Not that Gordon Hayward needed any reminder, but Butler coach Brad Stevens delivered one Saturday in a text message to his former star. There would always be something special about the next stop on Hayward's NBA workout tour.

"Take in that air," Stevens wrote. "It's good memories there."

Barely two months after Butler left EnergySolutions Arena having upset Syracuse and Kansas State to win the West Regional and complete a Cinderella run to the Final Four, Hayward returned to Utah on Sunday to work out for the Jazz.

"I love that gym," said Hayward, who keeps a strand of the nets that Butler cut down from what could be his future NBA home in a desk drawer back at his family's home in Brownsburg, Ind., outside of Indianapolis.

Had Butler not reached the NCAA championship game, where it suffered a heartbreaking 61-59 loss to Duke, Hayward surely wouldn't have found himself back in Utah so soon, having declared for the draft after his sophomore season.

Between his play last summer on the U.S.'s gold-medal winning team at the under-19 world championships in New Zealand and the exposure he received during Butler's run this season, Hayward found his draft stock soaring.

He worked out Sunday along with Wake Forest's Al-Farouq Aminu, Kansas' Xavier Henry, Nevada's Luke Babbitt and Texas' Damion James — all expected to be first-round draft picks, if not lottery picks — for a Jazz team that owns the No. 9 pick.

After Butler's inspirational run, Hayward said he was prepared for the realities of NBA life. He's already worked out for three teams in Toronto, the L.A. Clippers and Golden State that finished a combined 56 games below .500 last season.

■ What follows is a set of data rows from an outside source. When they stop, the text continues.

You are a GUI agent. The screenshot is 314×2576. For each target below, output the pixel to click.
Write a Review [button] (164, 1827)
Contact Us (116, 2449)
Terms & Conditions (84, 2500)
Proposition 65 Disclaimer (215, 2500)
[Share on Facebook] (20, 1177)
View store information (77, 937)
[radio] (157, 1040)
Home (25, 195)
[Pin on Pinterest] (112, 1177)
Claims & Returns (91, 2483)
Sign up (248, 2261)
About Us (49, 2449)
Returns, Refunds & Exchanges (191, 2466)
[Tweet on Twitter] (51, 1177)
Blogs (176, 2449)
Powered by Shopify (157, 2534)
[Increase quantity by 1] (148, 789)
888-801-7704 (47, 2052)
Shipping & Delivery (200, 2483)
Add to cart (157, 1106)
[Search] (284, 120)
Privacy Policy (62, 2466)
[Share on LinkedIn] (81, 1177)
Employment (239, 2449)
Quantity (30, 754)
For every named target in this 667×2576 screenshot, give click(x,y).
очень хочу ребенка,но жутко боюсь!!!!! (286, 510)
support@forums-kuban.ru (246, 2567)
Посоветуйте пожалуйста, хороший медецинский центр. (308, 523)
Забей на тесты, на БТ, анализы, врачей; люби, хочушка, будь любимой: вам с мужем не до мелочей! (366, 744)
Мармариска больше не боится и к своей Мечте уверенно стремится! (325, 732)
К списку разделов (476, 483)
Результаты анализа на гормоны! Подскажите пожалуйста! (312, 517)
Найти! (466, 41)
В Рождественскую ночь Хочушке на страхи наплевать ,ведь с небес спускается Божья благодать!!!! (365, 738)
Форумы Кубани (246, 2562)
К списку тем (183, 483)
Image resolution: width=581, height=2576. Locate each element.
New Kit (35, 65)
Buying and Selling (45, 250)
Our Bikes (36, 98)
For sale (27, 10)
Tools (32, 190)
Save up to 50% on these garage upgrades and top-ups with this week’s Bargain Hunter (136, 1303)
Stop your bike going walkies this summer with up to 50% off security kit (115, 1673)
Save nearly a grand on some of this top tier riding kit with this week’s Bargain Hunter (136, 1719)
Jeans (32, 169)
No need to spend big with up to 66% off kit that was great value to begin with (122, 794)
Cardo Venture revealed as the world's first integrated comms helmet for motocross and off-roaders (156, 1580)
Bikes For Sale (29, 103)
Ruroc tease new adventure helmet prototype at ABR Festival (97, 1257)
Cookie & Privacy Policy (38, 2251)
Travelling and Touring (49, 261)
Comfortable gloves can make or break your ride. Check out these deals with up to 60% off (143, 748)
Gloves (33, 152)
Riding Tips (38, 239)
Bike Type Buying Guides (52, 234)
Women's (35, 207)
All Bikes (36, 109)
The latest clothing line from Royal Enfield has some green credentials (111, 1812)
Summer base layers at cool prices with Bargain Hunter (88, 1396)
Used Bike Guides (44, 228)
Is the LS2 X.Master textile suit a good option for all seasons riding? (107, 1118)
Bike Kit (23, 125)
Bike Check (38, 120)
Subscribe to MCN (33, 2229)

"It's tough just because Butler's such a great place," Hayward said. "They've got great people there and they do things the right way, so you're leaving not only your teammates and your coaches but some of your best friends.

"And then growing up there, I'm home pretty much. So that's the only tough thing for me. But when you've got to look at playing basketball for a job and competing against the best day in and day out, it's pretty cool, it's pretty fun."

Hayward projects to play shooting guard or small forward in the NBA — "I've always grown up playing on the wing and so being on the perimeter is what I'm most comfortable doing," he said — but he measures 6-foot-8 and 207 pounds.

For comparison sake, Deron Williams is listed at 207 pounds as a point guard. Jazz general manager Kevin O'Connor said Hayward would have to get bigger and stronger but noted that Andrei Kirilenko came to the Jazz weighing 215 pounds.

Hayward is regarded as a shooter, even though he shot just 29.4 percent from three-point range last season, grew up playing point guard and said his lateral quickness might come as a surprise given his background as a former tennis player.

He worked out Saturday for Golden State before visiting Utah and next will head to Miami, which holds the No. 18 pick.

"On one hand, it's crazy and hectic and you're going from one place to another," Hayward said, "but then on the other, you're only going to do this once, so you might as well enjoy it."

As for Butler's run, Hayward said the most lasting memory was losing in the championship game, with the Bulldogs' 25-game winning streak coming to an end.

Hayward had two shots in the final seconds to beat Duke, a baseline fadeaway that he thought was going in "for sure," as well as a half-court heave at the buzzer that nearly banked in. Both missed, though, and Butler's storybook ending was dashed.

"The half-court shot, from my angle, it looked like I threw it way too hard," Hayward said. "I wasn't trying to bank it, so it banked and kind of hit the rim and was closer than I thought."

Should Carlos Boozer return to the Jazz as a free agent, Hayward added he would have no problem sharing a locker room with a Duke product. "I've let that get past me," he said.